By Beverley Angus, African Studies Librarian, UCT Special Collections
Beverley Angus manages the African Studies Film Collection Learn more about film and footage available at UCT Special Collections
All the films mentioned in this article are available in the African Studies Film Collection in Special Collections.
Some memorable titles from the Retro Afrika Bioscope Series: (from left to right) Fishy Stones (1990) and Umbango (1985) were directed by Tonie van der Merwe. Gone Crazy (1990) was directed by Tony Cunningham. (Images courtesy of Sound View Media Partners.)
Film in Apartheid South Africa
The emergence of the South African film industry was linked to the development of a white Afrikaans identity, with the first state subsidy for film in 1956 aimed at this demographic.
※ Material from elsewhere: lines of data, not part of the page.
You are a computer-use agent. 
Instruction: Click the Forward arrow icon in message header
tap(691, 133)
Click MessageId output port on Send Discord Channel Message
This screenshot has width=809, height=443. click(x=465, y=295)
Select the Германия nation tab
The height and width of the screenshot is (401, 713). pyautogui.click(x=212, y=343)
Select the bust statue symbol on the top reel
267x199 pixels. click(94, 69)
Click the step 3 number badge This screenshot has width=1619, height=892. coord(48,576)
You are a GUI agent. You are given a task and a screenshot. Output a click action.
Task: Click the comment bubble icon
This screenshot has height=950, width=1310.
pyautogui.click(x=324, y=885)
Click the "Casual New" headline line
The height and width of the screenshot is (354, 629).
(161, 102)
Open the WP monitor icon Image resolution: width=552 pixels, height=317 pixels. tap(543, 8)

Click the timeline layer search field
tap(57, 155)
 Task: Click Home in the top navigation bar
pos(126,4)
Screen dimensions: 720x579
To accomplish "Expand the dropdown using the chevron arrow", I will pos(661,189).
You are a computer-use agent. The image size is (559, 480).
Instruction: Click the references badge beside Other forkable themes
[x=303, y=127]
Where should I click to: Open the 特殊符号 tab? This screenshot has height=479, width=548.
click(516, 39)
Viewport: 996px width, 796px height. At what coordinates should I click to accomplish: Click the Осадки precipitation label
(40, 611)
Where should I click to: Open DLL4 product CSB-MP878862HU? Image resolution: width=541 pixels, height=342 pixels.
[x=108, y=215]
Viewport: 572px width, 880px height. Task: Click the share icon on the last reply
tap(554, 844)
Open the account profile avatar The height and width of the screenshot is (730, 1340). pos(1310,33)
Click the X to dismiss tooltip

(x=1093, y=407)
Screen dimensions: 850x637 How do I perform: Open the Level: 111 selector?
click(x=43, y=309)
By 1972 the Department of Native Affairs recognized the entertainment and propagandist value of films for African audiences; the B-Scheme subsidies were introduced to produce films for black consumption. It was seen as a way of moralising black South African leisure time in a society anxious about the effect of the criminal and violent nature of popular Hollywood films and for the apartheid government to exert control on black society at a time when resistance movements were ramping up protest to the apartheid regime.
Construction boss Tonie van der Merwe, who had provided special effects for filmmakers Louis and Elmo de Witt, spotted an untapped market, having seen the enjoyment by his black employees of the American action flicks at Saturday night screenings. He lobbied the government to set up a subsidy for the production of films for the African market. Together with Steve Hand, a teacher, he established Tugela Films in 1975. In 1981, A-Scheme films for white audiences could earn up to R1.2 million in funding, while the limit for a B-Scheme film was R80 000 and subsidies were only paid out retrospectively based on ticket sales. Van der Merwe produced some 400 titles under the scheme, including the Zulu language film Umbango (The Feud) in 1986.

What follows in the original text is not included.